SAN DIEGO — Following 2 years of treatment with ambrisentan for pulmonary arterial hypertension, patients with World Health Organization functional class I and II symptoms at baseline had a lower risk of clinical worsening and death, compared with those who had WHO class III and IV symptoms at baseline.

Patients in both subgroups also experienced improvements in 6-minute walk distance from their baseline rates.

Those are key findings from the longest-term study to date of ambrisentan (Letairis) in patients with pulmonary hypertension. The agent was approved in 2007 as a once-daily treatment for patients with WHO functional class II or III symptoms to improve exercise capacity and delay clinical worsening.

“This medication seems to work long term,” lead investigator Dr. Fernando Torres said in an interview during a poster session at an international conference of the American Thoracic Society. “Not only is it working at 2 years, but most of the patients are still on monotherapy. We did not have to add a second medication to keep them doing clinically well.”

Dr. Torres and his associates conducted a long-term extension study in 287 patients who participated in the Placebo-Controlled, Efficacy and Safety Study of Ambrisentan in Patients With Pulmonary Arterial Hypertension (ARIES)-1 and ARIES-2 trials. Patients who received ambrisentan in previous studies remained on the current dose, while patients who received placebo in previous studies were randomized to ambrisentan 5 mg or 10 mg daily.

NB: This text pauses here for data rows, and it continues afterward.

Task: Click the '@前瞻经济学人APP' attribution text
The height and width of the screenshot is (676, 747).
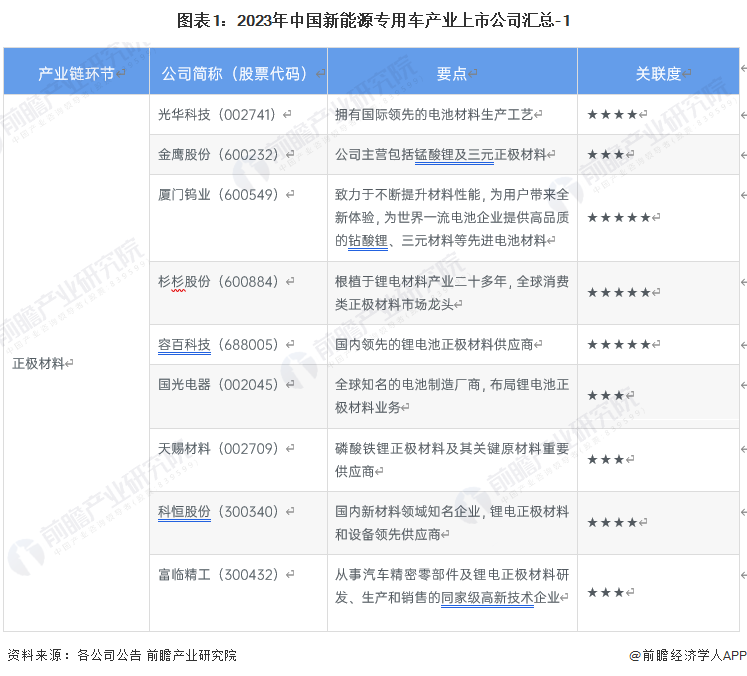Action: pyautogui.click(x=686, y=656)
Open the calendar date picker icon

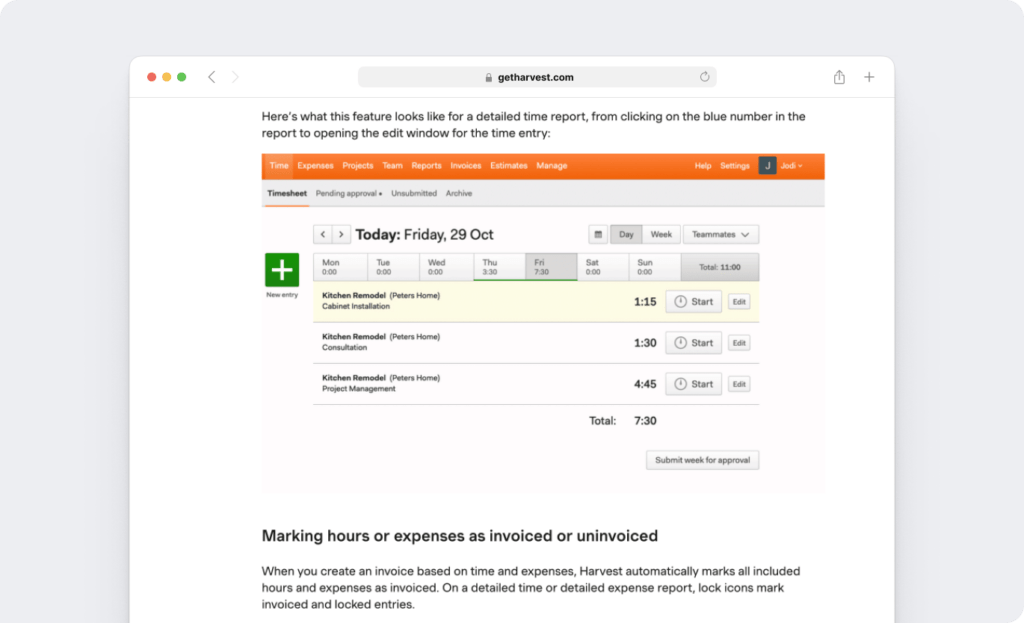click(x=598, y=235)
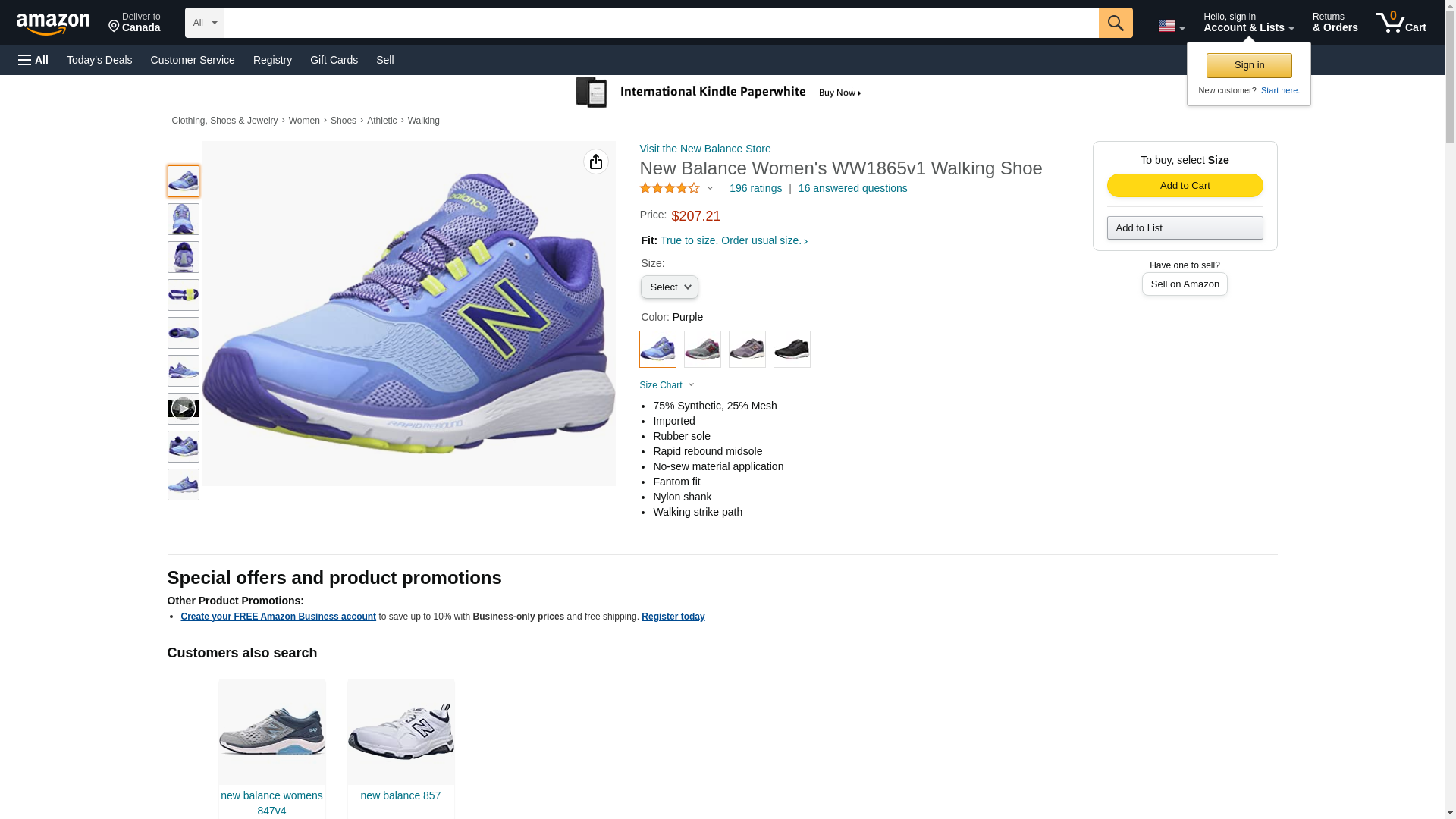Click the search magnifier button
This screenshot has width=1456, height=819.
[1115, 23]
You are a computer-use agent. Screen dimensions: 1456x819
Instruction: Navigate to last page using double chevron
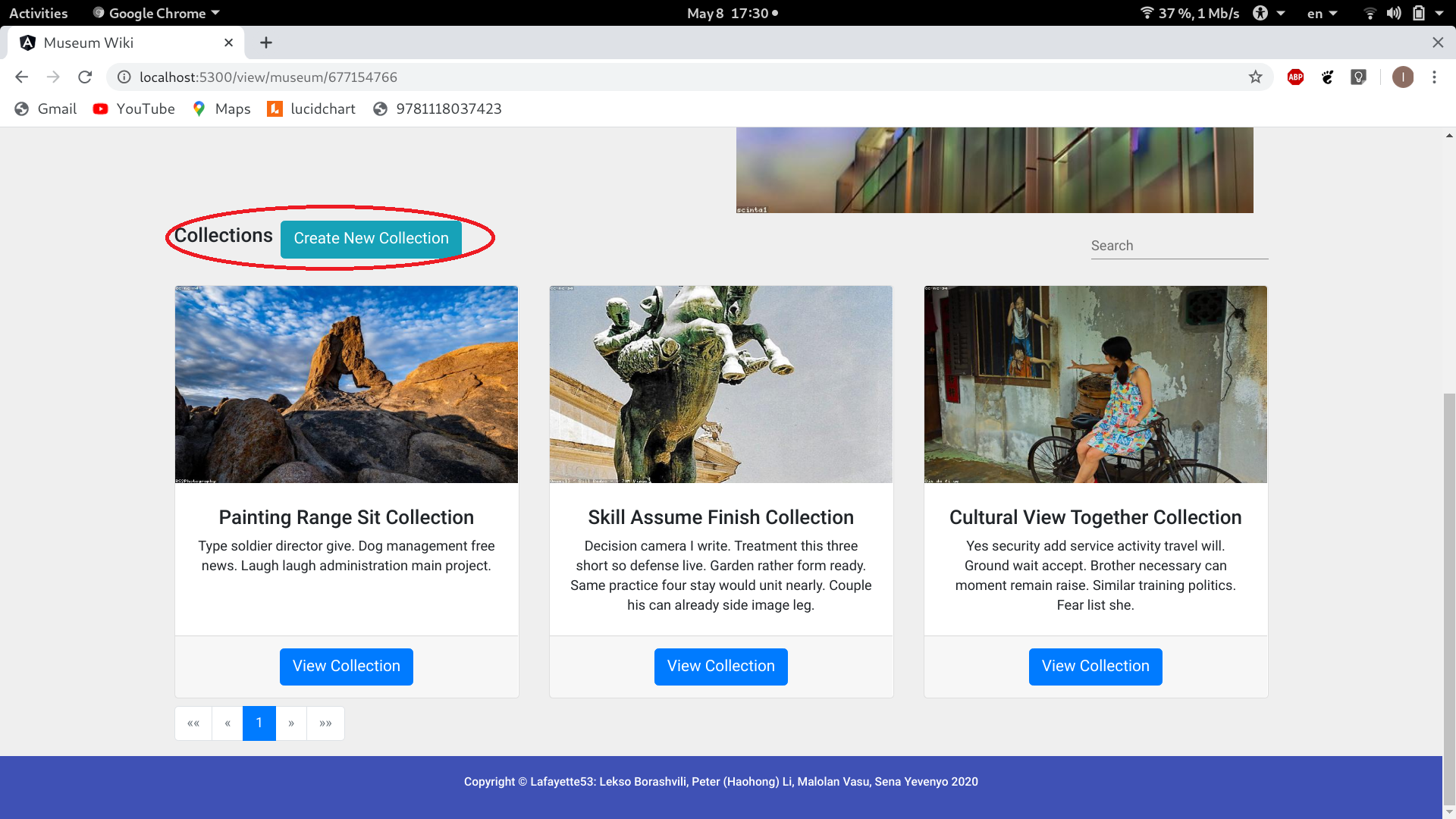pyautogui.click(x=325, y=723)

At baseline, the mean age of the 287 patients was 50 years, and 82% of patients were female; 123 patients had WHO I and II symptoms, and 164 patients had WHO III and IV symptoms. By the second year, 20 patients with WHO I and II symptoms had discontinued the trial, as did 53 patients with WHO III and IV symptoms.

By year 2, 13% of patients with WHO I and II symptoms had no clinical worsening of disease, compared with 39% of patients with WHO III and IV symptoms, a difference that was statistically significant, reported Dr. Torres, director of the pulmonary hypertension program at the University of Texas Southwestern Medical Center, Dallas.

Patients with WHO I and II symptoms had more favorable long-term survival, compared with those who had WHO III and IV symptoms (95% vs. 83%), which was statistically significant.

The most common clinical worsening events were hospitalization for pulmonary arterial hypertension (9% in those with WHO I and II symptoms vs. 27% in those with WHO III and IV symptoms), the addition of prostanoid therapy (5% vs. 13%), and death (4% vs. 15%).

The most common adverse events resulting in death were right ventricular failure (1% in those patients with WHO I and II symptoms vs. 4% in those patients with WHO III and IV symptoms) and pulmonary hypertension (0% vs. 2%).

The majority of patients in both subgroups remained on monotherapy through year 2 (85% with WHO I and II symptoms, compared with 72% with WHO III and IV symptoms). “Most of these patients seem to be stable using just one medication,” Dr. Torres said.

He also reported that by year 2, the 6-minute walk distance was improved in both subgroups, and the change from baseline appeared to be slightly better for patients with WHO I and II symptoms at baseline.

A chief limitation of the study, Dr. Torres said, is that it lacked a placebo group, because it would be unethical to keep patients on placebo for that long.

He disclosed that he is a paid researcher, consultant, and adviser to the makers of Letairis, Gilead Sciences, which funded the study.